- **What you need to do**
Once you have read the records below, print them again exactly as they stand.
_ _ _ _ _
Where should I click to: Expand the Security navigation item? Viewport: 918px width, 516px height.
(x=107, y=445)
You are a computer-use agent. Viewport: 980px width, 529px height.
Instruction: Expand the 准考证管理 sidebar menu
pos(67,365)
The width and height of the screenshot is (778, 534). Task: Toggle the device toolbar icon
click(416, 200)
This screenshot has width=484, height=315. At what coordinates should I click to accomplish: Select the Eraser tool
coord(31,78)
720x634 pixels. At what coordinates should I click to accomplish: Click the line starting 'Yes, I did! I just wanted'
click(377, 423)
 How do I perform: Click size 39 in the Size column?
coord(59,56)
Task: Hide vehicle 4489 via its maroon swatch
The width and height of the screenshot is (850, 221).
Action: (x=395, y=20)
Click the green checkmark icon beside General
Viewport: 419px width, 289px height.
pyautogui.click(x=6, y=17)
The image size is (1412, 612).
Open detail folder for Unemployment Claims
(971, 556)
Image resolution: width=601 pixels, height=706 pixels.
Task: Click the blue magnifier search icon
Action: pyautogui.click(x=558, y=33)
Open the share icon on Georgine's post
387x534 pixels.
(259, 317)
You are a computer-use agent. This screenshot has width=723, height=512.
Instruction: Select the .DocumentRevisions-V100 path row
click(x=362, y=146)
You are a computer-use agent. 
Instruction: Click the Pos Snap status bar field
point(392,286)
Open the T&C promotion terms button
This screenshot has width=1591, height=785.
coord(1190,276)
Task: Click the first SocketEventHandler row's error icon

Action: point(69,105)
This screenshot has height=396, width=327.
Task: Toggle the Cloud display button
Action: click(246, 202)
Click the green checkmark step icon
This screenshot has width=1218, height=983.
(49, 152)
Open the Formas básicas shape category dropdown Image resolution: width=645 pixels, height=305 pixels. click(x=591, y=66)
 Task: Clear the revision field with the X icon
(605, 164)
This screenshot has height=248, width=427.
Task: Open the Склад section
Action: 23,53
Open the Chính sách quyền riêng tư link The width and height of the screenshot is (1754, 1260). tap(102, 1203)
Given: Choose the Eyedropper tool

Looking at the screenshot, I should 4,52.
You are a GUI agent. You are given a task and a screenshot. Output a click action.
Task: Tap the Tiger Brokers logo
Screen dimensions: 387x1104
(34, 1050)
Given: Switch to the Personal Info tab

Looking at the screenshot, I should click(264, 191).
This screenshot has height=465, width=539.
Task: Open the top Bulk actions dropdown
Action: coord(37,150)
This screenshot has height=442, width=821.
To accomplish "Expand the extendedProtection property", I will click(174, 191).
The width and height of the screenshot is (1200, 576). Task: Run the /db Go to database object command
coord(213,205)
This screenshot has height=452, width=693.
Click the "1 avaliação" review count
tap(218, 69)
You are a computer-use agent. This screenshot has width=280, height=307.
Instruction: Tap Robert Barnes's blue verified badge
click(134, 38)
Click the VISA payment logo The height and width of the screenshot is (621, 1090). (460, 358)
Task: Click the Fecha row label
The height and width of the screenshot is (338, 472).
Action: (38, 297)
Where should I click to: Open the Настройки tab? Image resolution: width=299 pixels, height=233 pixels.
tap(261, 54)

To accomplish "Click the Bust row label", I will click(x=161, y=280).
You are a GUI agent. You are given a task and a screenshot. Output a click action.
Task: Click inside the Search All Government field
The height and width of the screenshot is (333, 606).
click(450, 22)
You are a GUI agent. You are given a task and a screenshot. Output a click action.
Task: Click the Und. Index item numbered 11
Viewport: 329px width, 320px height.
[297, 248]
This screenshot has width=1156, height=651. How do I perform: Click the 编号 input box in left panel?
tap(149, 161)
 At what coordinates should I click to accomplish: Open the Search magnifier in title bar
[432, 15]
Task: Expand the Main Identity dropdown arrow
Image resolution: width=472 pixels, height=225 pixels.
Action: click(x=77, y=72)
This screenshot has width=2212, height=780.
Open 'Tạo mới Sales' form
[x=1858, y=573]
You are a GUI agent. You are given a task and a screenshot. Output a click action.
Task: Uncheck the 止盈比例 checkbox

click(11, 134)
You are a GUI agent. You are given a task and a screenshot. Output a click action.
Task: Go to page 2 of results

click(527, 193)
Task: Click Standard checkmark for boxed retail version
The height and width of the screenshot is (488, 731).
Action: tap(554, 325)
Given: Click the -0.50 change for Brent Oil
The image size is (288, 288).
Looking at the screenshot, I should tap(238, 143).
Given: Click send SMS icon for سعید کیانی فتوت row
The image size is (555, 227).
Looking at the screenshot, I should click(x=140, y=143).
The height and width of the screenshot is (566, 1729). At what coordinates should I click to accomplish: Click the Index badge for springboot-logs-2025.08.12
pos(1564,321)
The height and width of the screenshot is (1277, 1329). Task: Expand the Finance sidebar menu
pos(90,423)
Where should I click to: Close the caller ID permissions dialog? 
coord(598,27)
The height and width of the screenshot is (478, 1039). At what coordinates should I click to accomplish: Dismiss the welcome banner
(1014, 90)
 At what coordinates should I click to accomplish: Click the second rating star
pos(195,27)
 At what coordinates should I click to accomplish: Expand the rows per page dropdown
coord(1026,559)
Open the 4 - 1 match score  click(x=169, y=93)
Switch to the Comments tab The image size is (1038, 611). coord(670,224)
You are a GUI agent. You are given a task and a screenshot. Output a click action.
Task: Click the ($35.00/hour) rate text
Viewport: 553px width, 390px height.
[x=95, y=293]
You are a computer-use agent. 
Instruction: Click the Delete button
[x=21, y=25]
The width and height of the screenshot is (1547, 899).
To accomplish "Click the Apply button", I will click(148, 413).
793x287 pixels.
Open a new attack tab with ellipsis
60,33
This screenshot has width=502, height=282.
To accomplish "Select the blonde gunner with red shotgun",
_ _ _ _ _
- **Exercise output**
Where should I click to: Expand the Security navigation item? Viewport: 918px width, 516px height.
(x=107, y=445)
You are a computer-use agent. Viewport: 980px width, 529px height.
Instruction: Expand the 准考证管理 sidebar menu
pos(67,365)
The width and height of the screenshot is (778, 534). Task: Toggle the device toolbar icon
click(416, 200)
This screenshot has width=484, height=315. At what coordinates should I click to accomplish: Select the Eraser tool
coord(31,78)
720x634 pixels. At what coordinates should I click to accomplish: Click the line starting 'Yes, I did! I just wanted'
click(377, 423)
 How do I perform: Click size 39 in the Size column?
coord(59,56)
Task: Hide vehicle 4489 via its maroon swatch
The width and height of the screenshot is (850, 221).
Action: (x=395, y=20)
Click the green checkmark icon beside General
Viewport: 419px width, 289px height.
pyautogui.click(x=6, y=17)
The image size is (1412, 612).
Open detail folder for Unemployment Claims
(971, 556)
Image resolution: width=601 pixels, height=706 pixels.
Task: Click the blue magnifier search icon
Action: pyautogui.click(x=558, y=33)
Open the share icon on Georgine's post
387x534 pixels.
(259, 317)
You are a computer-use agent. This screenshot has width=723, height=512.
Instruction: Select the .DocumentRevisions-V100 path row
click(x=362, y=146)
You are a computer-use agent. 
Instruction: Click the Pos Snap status bar field
point(392,286)
Open the T&C promotion terms button
This screenshot has width=1591, height=785.
coord(1190,276)
Task: Click the first SocketEventHandler row's error icon

Action: point(69,105)
This screenshot has height=396, width=327.
Task: Toggle the Cloud display button
Action: click(246, 202)
Click the green checkmark step icon
This screenshot has width=1218, height=983.
(49, 152)
Open the Formas básicas shape category dropdown Image resolution: width=645 pixels, height=305 pixels. click(x=591, y=66)
 Task: Clear the revision field with the X icon
(605, 164)
This screenshot has height=248, width=427.
Task: Open the Склад section
Action: 23,53
Open the Chính sách quyền riêng tư link The width and height of the screenshot is (1754, 1260). tap(102, 1203)
Given: Choose the Eyedropper tool

Looking at the screenshot, I should 4,52.
You are a GUI agent. You are given a task and a screenshot. Output a click action.
Task: Tap the Tiger Brokers logo
Screen dimensions: 387x1104
(34, 1050)
Given: Switch to the Personal Info tab

Looking at the screenshot, I should click(264, 191).
This screenshot has height=465, width=539.
Task: Open the top Bulk actions dropdown
Action: coord(37,150)
This screenshot has height=442, width=821.
To accomplish "Expand the extendedProtection property", I will click(174, 191).
The width and height of the screenshot is (1200, 576). Task: Run the /db Go to database object command
coord(213,205)
This screenshot has height=452, width=693.
Click the "1 avaliação" review count
tap(218, 69)
You are a computer-use agent. This screenshot has width=280, height=307.
Instruction: Tap Robert Barnes's blue verified badge
click(134, 38)
Click the VISA payment logo The height and width of the screenshot is (621, 1090). (460, 358)
Task: Click the Fecha row label
The height and width of the screenshot is (338, 472).
Action: (38, 297)
Where should I click to: Open the Настройки tab? Image resolution: width=299 pixels, height=233 pixels.
tap(261, 54)

To accomplish "Click the Bust row label", I will click(x=161, y=280).
You are a GUI agent. You are given a task and a screenshot. Output a click action.
Task: Click inside the Search All Government field
The height and width of the screenshot is (333, 606).
click(450, 22)
You are a GUI agent. You are given a task and a screenshot. Output a click action.
Task: Click the Und. Index item numbered 11
Viewport: 329px width, 320px height.
[297, 248]
This screenshot has width=1156, height=651. How do I perform: Click the 编号 input box in left panel?
tap(149, 161)
 At what coordinates should I click to accomplish: Open the Search magnifier in title bar
[432, 15]
Task: Expand the Main Identity dropdown arrow
Image resolution: width=472 pixels, height=225 pixels.
Action: click(x=77, y=72)
This screenshot has width=2212, height=780.
Open 'Tạo mới Sales' form
[x=1858, y=573]
You are a GUI agent. You are given a task and a screenshot. Output a click action.
Task: Uncheck the 止盈比例 checkbox

click(11, 134)
You are a GUI agent. You are given a task and a screenshot. Output a click action.
Task: Go to page 2 of results

click(527, 193)
Task: Click Standard checkmark for boxed retail version
The height and width of the screenshot is (488, 731).
Action: tap(554, 325)
Given: Click the -0.50 change for Brent Oil
The image size is (288, 288).
Looking at the screenshot, I should tap(238, 143).
Given: Click send SMS icon for سعید کیانی فتوت row
The image size is (555, 227).
Looking at the screenshot, I should click(x=140, y=143).
The height and width of the screenshot is (566, 1729). At what coordinates should I click to accomplish: Click the Index badge for springboot-logs-2025.08.12
pos(1564,321)
The height and width of the screenshot is (1277, 1329). Task: Expand the Finance sidebar menu
pos(90,423)
Where should I click to: Close the caller ID permissions dialog? 
coord(598,27)
The height and width of the screenshot is (478, 1039). At what coordinates should I click to accomplish: Dismiss the welcome banner
(1014, 90)
 At what coordinates should I click to accomplish: Click the second rating star
pos(195,27)
 At what coordinates should I click to accomplish: Expand the rows per page dropdown
coord(1026,559)
Open the 4 - 1 match score  click(x=169, y=93)
Switch to the Comments tab The image size is (1038, 611). coord(670,224)
You are a GUI agent. You are given a task and a screenshot. Output a click action.
Task: Click the ($35.00/hour) rate text
Viewport: 553px width, 390px height.
[x=95, y=293]
You are a computer-use agent. 
Instruction: Click the Delete button
[x=21, y=25]
The width and height of the screenshot is (1547, 899).
To accomplish "Click the Apply button", I will click(148, 413).
793x287 pixels.
Open a new attack tab with ellipsis
60,33
This screenshot has width=502, height=282.
To accomplish "Select the blonde gunner with red shotgun",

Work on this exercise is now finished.